Intriguée par ce qu’il décrit comme sa mission de préserver une culture en voie de disparition — une opinion colonialiste qu’elle partage —, Carr décide de créer une série d’œuvres pour immortaliser la culture et le mode de vie des peuples des Premières Nations. Elle consacrera plusieurs étés successifs à visiter les villages du Nord pour mener à bien son projet.  Ces voyages l’influenceront profondément : « L’art indien élargit ma façon de voir, relâcha le formalisme appris dans les écoles anglaises. Ses proportions impressionnantes et sa réalité toute crue confondaient mon entendement de femme blanche. J’étais aussi canadienne de naissance que les Indiens, mais j’avais derrière moi l’hérédité de mes ancêtres de l’Ancien Monde autant que l’environnement canadien. L’Ouest nouveau m’appelait à lui, mais ma vieille hérédité de l’Ancien Monde, et la façon dont j’avais été élevée me retenaient. L’on m’avait appris à ne voir que l’extérieur des choses, non pas à lutter pour les pénétrer. »

 

Influence française, 1910-1911

Ce n’est qu’en 1910 que Carr entreprend un autre voyage d’études, à Paris. Elle écrit : « Moi, je me fichais de l’histoire de Paris. Je voulais tout de suite me rendre compte par moi-même de ce qu’était cet “art nouveau”. Je l’entendais [ridiculisé, porté aux nues, aimé, haï]. Il m’émouvait, mais je n’arrivai pas, au début, à comprendre de quoi il retournait. Je vis tout de suite qu’il faisait paraître la peinture traditionnelle récente fade, étriquée, peu convaincante. » Ce sera son voyage le plus profitable au développement de son art : la formation technique et stylistique qu’elle reçoit au cours de ce séjour de quinze mois changera définitivement son œuvre.

 

Art Canada Institute, Frances Hodgkins, Boats by the Harbour Wall, c. 1910
Frances Hodgkins, Boats by the Harbour Wall, c. 1910, watercolour, 49.2 x 50.7 cm, Auckland Art Gallery Toi o Tāmaki.
Art Canada Institute, Harry Phelan Gibb, Bathers
Harry Phelan Gibb, Baigneuses, s.d., huile sur toile, 65,7 x 76,5 cm, Auckland Art Gallery Toi o Tāmaki. L’influence considérable de Hodgkins et de Phelan Gibb sur la touche picturale et la palette de Carr est particulièrement visible dans les tableaux qu’elle peint en France et dans les villages autochtones de la Colombie-Britannique à son retour au Canada.

 

À son arrivée, Carr s’inscrit à l’Académie Colarossi sur les conseils de l’artiste anglais Harry Phelan Gibb (1870-1948), puis quitte cette école pour suivre des leçons privées avec le peintre écossais John Duncan Fergusson (1874-1961). Lassée de la vie dans une grande ville, elle se retire dans une station thermale de Suède durant plusieurs mois. À son retour, elle reprend ses études à l’extérieur de Paris puis en Bretagne avec Gibb et, plus tard, auprès de la Néo-Zélandaise Frances Hodgkins (1869-1947).

 

Art Canada Institute, Emily Carr, Trees in France, c. 1911
Emily Carr, Arbres en France, v. 1911, huile sur toile, 35,3 x 45,5 cm, Collection McMichael d’art canadien, Kleinburg, Ontario.
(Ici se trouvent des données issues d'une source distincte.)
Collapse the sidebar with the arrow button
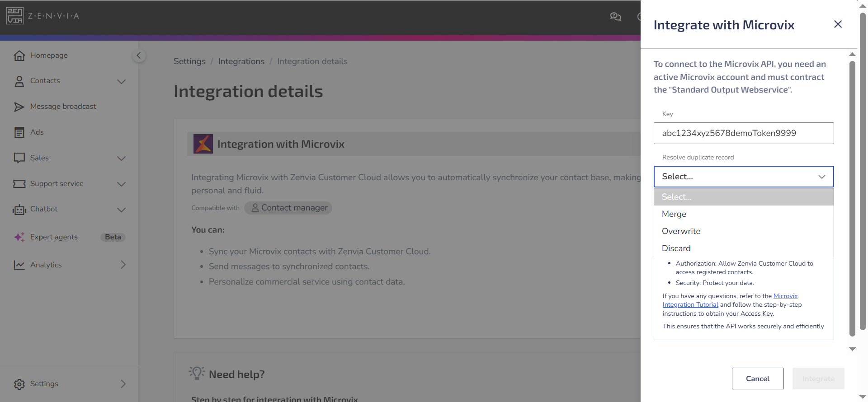 point(139,56)
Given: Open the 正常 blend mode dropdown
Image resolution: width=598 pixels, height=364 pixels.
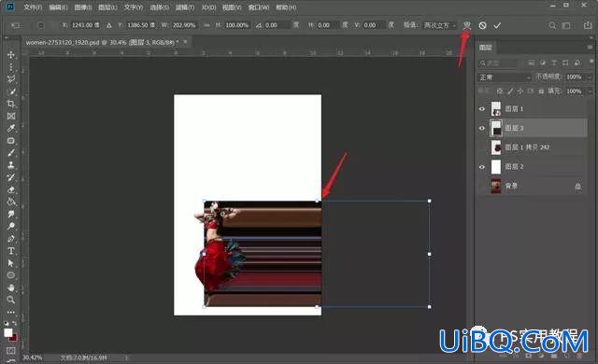Looking at the screenshot, I should [x=505, y=77].
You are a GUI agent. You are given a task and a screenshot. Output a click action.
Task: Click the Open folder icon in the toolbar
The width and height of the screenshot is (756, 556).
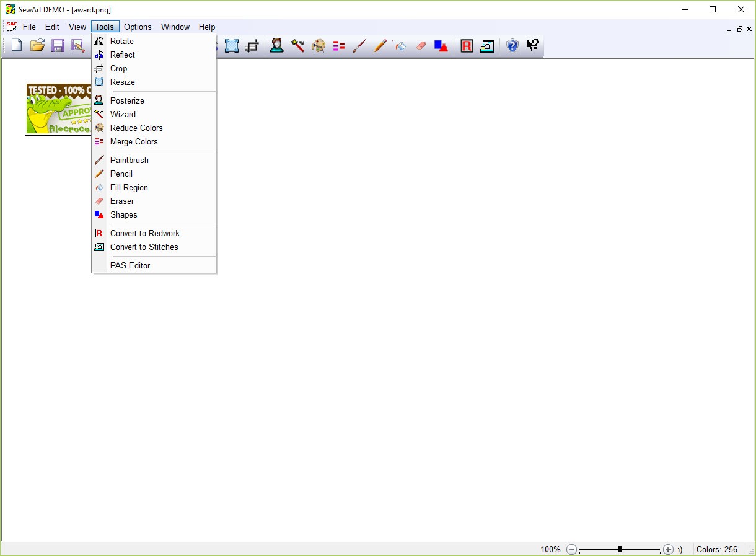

Au cours de cette période, Carr peint de nombreux petits formats en plein air et en atelier, comme Le paysage (1911) qui représente la campagne de Bretagne. Ami d’Henri Matisse (1869-1954) et de l’auteure américaine expatriée Gertrude Stein, Gibb exerce une influence marquante sur Carr et l’encourage notamment à reprendre son projet sur les Premières Nations. Elle se transforme et se développe comme peintre en se livrant à des expériences avec la composition, la couleur et la technique, et en apprenant à mieux connaître les mouvements artistiques européens de son époque, en particulier le postimpressionnisme, le fauvisme, l’expressionnisme, et le cubisme. Elle admire aussi l’œuvre de Gibb : « Ses couleurs étaient richement, délicieusement juteuses, alternant les tons chauds et les tons froids. Il les intensifiait en utilisant les complémentaires. »

 

Dans un geste qui marquera sa démarche à venir, Carr rejette la distorsion délibérée des figures chère à Gibb et, ce faisant, le primitivisme de Pablo Picasso (1881-1973) et de Georges Braque (1882-1963). Selon elle, on doit adopter ce style pour « conférer [aux formes humaines et animales] un sens particulier, pour leur donner de l’emphase […] avec une grande sincérité » comme dans les peintures et sculptures autochtones qu’elle a vues en Colombie-Britannique, et non uniquement pour obtenir un effet formel.

 

Au terme de ses études en France, Carr parvient à marier son besoin de travailler à l’écart de la ville avec son désir de réussir en tant qu’artiste. On observe dans les tableaux de cette période, notamment Un automne en France (1911), qu’elle maîtrise pleinement le langage technique et stylistique qui distinguera sa modernité. Son art commence à se transformer, par la simplification du détail et la variété de ses coups de pinceau. Travaillant autant à l’huile qu’à l’aquarelle, elle fait des essais avec les variations de motifs et de tons, utilisant des coloris vifs et sourds pour créer la structure sur laquelle repose la peinture. Ses compositions deviennent plus stratégiques et elle superpose les couleurs pour révéler les motifs de l’environnement, ou encore pour créer des scènes d’intérieur comme Tricoteuse française (La Bretonne), une œuvre de 1911.

 

Art Canada Institute, Emily Carr, Brittany Landscape, 1911
Emily Carr, Le paysage, 1911, huile sur panneau, 45,7 x 62,2 cm, collection privée. Des œuvres de Carr sont exposées au Salon d’Automne de 1911 aux côtés de celles de Marcel Duchamp, de Fernand Léger et d’Henri Matisse.

 

Les tableaux que Carr présente au Salon d’Automne à Paris en 1911, comme Le paysage (qui sera connu plus tard sous le nom de Paysage de Bretagne), comportent les mêmes caractéristiques — compositions expérimentales, coloris dynamiques et inattendus, coups de pinceau variés — que les œuvres de style fauve qu’elle exposera à Vancouver l’année suivante.

 

Premiers thèmes autochtones, 1911-1913

Art Canada Institute, Emily Carr, Yan, Q.C.I., 1912
Emily Carr, Yan, I.R.C., 1912, huile sur toile, 99,5 x 153 cm, Art Gallery of Hamilton.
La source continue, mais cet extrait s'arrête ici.